First passive listening device

First passive listening device
Who
The Thing
What
First
Where
Russian Federation (Moscow)
When
August 1945

The first passive remote listening device (a microphone that works with no active electronic components) was "The Thing", which comprised a metal cylinder with a thin membrane on one end and a long metal rod extending from the side. The Thing was discovered by US counterintelligence officers in 1951 during a sweep of the US embassy in Moscow. It was hidden inside an enormous wooden carving of the Great Seal of the United States, which had been gifted to the ambassador by a delegation from the Soviet Young Pioneers youth group in August 1945.

The Thing was developed in the mid-1940s by scientist and electronic music pioneer Leon Theremin. He had been working for the Soviet secret service (the NKVD) on-and-off since the early 1930s, but had fallen foul of the NKVD after a possible attempted defection to the United States in 1938. He invented The Thing (along with the "Buran" infrared microphone system) while interned in a research-station prison camp.

The mechanism of its operation was simple: when a radio transmitter was directed at the antenna using a frequency of 800 mhz, the antenna would become energised, turning the metal cylinder into a resonant-cavity microphone.
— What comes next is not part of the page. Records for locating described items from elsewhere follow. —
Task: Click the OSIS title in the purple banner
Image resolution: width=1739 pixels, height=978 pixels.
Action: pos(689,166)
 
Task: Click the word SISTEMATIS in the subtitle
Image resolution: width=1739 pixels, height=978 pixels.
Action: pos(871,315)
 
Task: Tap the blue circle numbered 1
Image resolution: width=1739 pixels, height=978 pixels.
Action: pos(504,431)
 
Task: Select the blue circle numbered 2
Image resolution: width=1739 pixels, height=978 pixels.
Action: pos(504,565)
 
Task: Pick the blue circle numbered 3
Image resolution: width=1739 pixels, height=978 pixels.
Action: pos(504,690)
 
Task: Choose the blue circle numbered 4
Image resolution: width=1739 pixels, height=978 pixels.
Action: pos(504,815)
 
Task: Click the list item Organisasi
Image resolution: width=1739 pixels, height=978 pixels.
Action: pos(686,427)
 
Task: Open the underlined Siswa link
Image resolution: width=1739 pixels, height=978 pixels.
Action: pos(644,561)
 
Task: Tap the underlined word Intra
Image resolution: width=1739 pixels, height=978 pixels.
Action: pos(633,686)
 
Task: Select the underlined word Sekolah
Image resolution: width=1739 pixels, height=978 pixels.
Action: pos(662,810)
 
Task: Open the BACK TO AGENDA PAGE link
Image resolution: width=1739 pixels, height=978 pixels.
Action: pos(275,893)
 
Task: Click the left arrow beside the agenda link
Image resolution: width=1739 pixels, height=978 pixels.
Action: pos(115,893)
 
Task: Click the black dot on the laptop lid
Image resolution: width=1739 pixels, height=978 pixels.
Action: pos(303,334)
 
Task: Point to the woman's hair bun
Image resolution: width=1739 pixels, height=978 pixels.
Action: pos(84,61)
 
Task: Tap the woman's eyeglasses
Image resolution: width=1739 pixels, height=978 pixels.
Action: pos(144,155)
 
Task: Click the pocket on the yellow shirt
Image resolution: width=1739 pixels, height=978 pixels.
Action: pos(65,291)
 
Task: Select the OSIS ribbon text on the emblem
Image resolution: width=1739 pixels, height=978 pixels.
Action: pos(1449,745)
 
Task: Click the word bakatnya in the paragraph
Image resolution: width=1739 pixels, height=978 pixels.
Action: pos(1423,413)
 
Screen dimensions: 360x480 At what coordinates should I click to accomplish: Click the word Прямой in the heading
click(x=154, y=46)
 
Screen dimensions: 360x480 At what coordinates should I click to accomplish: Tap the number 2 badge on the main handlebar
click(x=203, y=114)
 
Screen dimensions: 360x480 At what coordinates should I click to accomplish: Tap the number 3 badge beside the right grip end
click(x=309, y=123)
The sounds from the room would then be returned as a weak radio signal. The advantage of this design was that it only transmitted a detectable signal when it was being actively "illuminated" by a remote radio transmission – at all other times it was entirely passive.
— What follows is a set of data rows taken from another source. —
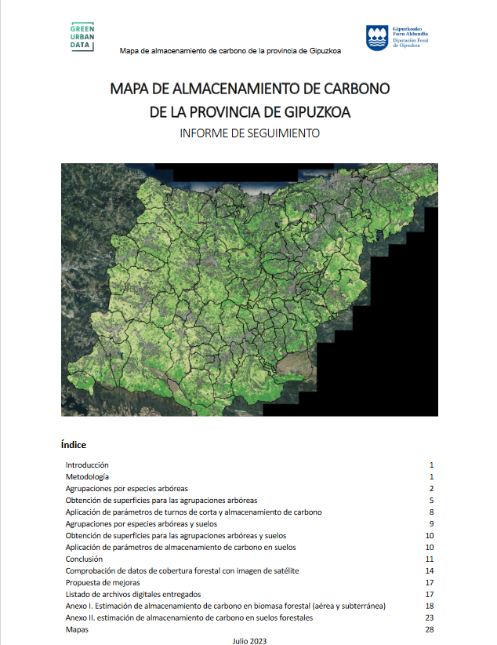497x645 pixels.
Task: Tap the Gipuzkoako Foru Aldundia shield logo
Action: point(375,37)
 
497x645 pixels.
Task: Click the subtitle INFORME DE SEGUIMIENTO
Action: point(249,133)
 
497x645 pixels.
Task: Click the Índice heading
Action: point(73,444)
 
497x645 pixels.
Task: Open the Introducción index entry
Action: point(87,465)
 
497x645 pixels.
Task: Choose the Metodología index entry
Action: point(87,477)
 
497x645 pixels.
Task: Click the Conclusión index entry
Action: point(84,559)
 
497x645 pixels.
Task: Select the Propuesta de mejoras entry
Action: point(103,583)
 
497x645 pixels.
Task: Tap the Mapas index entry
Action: point(77,629)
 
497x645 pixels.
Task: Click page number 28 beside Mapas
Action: point(429,629)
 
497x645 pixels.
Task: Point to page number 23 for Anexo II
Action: point(429,618)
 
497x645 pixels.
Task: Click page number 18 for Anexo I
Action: point(429,606)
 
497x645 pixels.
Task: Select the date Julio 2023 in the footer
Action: point(250,640)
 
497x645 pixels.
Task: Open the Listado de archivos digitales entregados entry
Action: point(133,594)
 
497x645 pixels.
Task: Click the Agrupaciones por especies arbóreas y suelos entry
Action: point(141,523)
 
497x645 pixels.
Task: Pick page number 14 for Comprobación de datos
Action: point(429,570)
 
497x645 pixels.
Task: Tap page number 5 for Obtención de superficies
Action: point(431,500)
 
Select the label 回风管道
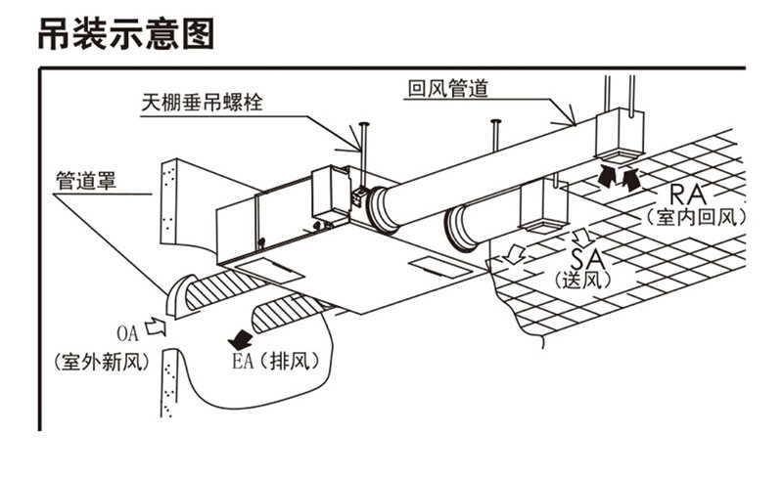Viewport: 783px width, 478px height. [447, 90]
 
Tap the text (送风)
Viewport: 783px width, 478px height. [583, 282]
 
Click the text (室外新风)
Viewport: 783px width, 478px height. [102, 363]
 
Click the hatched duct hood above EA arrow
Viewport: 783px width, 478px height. [286, 313]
The Thing was not discovered until a radio operator accidentally picked up the signal from the device while returning their receiver. It was handed over to British counterintelligence officer and engineer Peter Wright (a man often described as the real-world equivalent of James Bond's "Q") who reverse-engineered the device. The discovery was kept secret until 1960, when in the aftermath of the Gary Powers U-2 incident the US ambassador to the UN brought out the seal (complete with listening device) to demonstrate that the spying was mutual.